** DATA TO EXAMINE **
◇ ◇ ◇ ◇
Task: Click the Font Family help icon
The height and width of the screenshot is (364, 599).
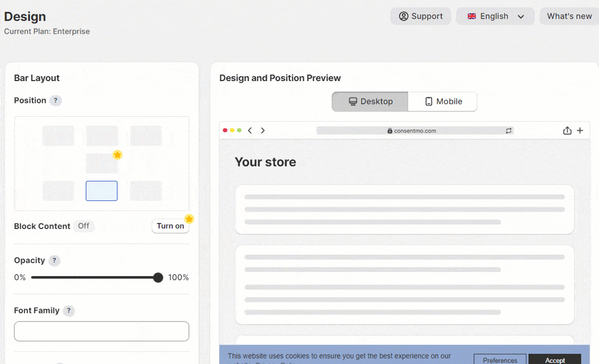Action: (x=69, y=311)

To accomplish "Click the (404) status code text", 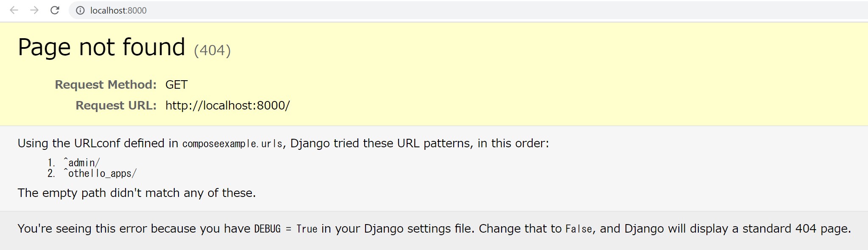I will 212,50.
◇ ◇ ◇ ◇
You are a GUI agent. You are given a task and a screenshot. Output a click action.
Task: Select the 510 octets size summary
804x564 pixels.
◇ ◇ ◇ ◇
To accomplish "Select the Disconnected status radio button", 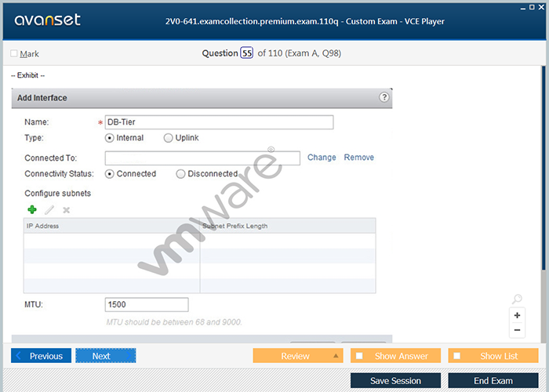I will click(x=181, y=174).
◇ ◇ ◇ ◇
** WORK INSTRUCTIONS **
In the listing above, find the line holding "You are a GUI" and the line holding "804x564 pixels.", then output those two lines and every line between them exactly.

** SOLVED PROBLEM **
You are a GUI agent. You are given a task and a screenshot. Output a click action.
Task: Select the 510 octets size summary
804x564 pixels.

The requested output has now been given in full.